Every book creates a world, a place that readers enter through language on the first page, and inhabit thereafter, as the text's unique character compounds in an individual's imagination. This happens with novels, with philosophy, mathematical treatises, and poems. How astonishing it is to consider the lush autonomous universe each spine on a bookshelf proposes. Each of those worlds has a logical structure that cajoles a reader into its unique proposition—a situation not so different, perhaps, from that of architecture. The Guadalajara-based multimedia artist, Jorge Méndez Blake, addresses this intersection directly by translating nuanced themes embedded in canonical books into art installations.

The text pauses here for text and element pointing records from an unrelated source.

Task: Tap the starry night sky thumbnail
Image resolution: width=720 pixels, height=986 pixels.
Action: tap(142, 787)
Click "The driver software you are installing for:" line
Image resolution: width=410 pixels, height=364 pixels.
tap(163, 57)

In our interview, we discuss this process of translation, looking at how it differs from literary criticism, and drifting over the site of Emily Dickinson's desk.
Caroline Picard: Your installations interpret the work of different authors like Samuel Beckett, Jorge Luis Borges, Emily Dickinson, Franz Kafka, Edgar Allan Poe, Shakespeare, and Jules Verne, by drawing out nuanced themes within a book (or poem) into a single place and time; it is almost like you draw a three-dimensional translation of the book in space. Do you see a connection between what you do and literary criticism?
Jorge Méndez Blake: My approach to books and language is more as a reader than as a critic. I like reading literary criticism, but I'm working from the side of art, and art should propose different ways of understanding literature, not the same ones as critics. Approaching a book through sculpture expands the possibilities of regular literary criticism. I believe some seminal texts of the history of literature have many possibilities of interpretation: there's nothing new under the sun, but the variations of its shadows are infinite.
CP: How does the space created by a book (and language) differ from or resonate with architectural space?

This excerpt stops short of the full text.